__Goal__
Count the lines in the records below that contain the string "arrow", treating uppercase and lowercase as distinct, and give only the number.

__Material for the task__
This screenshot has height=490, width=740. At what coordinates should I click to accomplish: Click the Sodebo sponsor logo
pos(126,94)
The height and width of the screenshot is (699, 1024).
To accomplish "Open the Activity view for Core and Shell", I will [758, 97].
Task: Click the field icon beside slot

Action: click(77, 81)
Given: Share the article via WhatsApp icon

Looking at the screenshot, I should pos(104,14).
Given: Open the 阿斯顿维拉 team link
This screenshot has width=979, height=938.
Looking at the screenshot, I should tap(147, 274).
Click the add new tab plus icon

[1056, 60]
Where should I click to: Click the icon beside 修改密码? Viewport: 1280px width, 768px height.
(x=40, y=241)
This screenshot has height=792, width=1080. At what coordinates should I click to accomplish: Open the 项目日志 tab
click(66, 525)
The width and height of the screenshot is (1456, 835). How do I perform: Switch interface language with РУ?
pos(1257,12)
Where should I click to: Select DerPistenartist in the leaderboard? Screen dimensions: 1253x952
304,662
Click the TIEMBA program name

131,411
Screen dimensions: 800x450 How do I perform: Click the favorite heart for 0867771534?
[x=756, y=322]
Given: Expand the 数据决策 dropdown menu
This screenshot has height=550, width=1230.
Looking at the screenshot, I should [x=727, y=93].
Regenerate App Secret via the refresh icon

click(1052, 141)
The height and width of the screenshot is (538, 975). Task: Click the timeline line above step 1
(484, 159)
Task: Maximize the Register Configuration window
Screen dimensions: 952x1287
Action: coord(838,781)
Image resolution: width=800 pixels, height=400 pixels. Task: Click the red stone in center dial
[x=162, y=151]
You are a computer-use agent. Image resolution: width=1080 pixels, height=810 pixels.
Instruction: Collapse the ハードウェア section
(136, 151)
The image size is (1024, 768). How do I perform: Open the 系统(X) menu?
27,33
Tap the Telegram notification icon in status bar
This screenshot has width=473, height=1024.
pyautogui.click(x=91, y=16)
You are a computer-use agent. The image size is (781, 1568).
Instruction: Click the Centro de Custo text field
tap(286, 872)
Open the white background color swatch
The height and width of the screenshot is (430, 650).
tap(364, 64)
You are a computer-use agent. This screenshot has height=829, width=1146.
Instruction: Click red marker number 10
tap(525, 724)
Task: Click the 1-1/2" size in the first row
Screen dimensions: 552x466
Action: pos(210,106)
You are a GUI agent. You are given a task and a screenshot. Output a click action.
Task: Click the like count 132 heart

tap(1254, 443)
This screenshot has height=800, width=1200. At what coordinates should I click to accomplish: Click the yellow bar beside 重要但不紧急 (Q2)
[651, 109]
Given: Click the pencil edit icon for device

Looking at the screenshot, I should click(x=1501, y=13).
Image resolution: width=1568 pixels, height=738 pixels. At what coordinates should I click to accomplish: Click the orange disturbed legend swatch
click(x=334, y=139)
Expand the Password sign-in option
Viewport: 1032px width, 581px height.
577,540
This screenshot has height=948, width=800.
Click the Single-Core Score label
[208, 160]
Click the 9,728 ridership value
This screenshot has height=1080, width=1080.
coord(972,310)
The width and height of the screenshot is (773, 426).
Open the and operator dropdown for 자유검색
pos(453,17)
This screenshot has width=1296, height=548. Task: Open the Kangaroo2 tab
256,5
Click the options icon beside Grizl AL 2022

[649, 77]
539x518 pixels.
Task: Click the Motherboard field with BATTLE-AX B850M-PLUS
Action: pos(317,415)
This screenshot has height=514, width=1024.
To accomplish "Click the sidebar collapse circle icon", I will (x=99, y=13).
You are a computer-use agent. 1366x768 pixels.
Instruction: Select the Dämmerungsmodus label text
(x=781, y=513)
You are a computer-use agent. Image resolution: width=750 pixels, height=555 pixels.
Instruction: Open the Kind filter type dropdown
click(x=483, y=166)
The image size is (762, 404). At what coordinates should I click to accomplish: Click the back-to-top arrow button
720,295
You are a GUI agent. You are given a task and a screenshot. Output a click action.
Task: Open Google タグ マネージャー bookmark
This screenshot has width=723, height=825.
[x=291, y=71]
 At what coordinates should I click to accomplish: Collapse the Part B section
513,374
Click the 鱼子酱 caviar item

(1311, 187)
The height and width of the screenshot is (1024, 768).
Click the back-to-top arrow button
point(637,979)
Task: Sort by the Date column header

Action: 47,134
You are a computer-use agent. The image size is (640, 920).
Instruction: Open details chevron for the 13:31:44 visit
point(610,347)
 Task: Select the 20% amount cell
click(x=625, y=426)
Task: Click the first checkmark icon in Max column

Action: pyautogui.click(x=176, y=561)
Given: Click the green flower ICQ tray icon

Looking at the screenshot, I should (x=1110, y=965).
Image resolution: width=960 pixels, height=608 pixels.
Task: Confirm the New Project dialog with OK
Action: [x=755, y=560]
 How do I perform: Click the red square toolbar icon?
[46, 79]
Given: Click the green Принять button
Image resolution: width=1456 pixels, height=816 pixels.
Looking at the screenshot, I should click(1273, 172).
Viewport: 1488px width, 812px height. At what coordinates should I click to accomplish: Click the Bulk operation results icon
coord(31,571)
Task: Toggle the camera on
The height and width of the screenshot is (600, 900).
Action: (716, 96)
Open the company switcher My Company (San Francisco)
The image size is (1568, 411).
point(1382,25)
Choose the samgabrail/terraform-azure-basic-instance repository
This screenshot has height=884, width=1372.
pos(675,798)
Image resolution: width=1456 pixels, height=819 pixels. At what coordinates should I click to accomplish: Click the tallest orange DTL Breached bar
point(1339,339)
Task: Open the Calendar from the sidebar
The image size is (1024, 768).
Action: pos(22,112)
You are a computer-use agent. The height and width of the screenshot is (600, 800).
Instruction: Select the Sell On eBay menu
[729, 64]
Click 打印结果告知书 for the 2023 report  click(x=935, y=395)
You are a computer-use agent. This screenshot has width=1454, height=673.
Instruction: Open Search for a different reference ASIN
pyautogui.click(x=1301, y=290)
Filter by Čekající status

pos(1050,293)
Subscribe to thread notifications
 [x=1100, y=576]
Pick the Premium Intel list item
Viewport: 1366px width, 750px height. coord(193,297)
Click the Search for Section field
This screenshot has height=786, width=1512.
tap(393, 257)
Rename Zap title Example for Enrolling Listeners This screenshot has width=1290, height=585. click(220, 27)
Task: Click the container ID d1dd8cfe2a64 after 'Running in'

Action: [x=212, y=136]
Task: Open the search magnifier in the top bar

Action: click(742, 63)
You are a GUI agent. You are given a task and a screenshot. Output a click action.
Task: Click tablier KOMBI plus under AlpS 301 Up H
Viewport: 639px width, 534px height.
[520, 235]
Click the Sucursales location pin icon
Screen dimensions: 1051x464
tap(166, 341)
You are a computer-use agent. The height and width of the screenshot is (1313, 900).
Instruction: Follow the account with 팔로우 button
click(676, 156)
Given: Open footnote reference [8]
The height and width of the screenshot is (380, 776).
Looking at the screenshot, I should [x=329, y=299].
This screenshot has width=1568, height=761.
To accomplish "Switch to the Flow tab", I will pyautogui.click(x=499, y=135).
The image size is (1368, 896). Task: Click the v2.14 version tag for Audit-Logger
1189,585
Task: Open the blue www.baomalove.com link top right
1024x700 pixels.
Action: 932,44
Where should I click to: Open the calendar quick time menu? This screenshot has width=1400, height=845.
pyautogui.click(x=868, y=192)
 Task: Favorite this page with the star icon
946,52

__Exercise solution__
2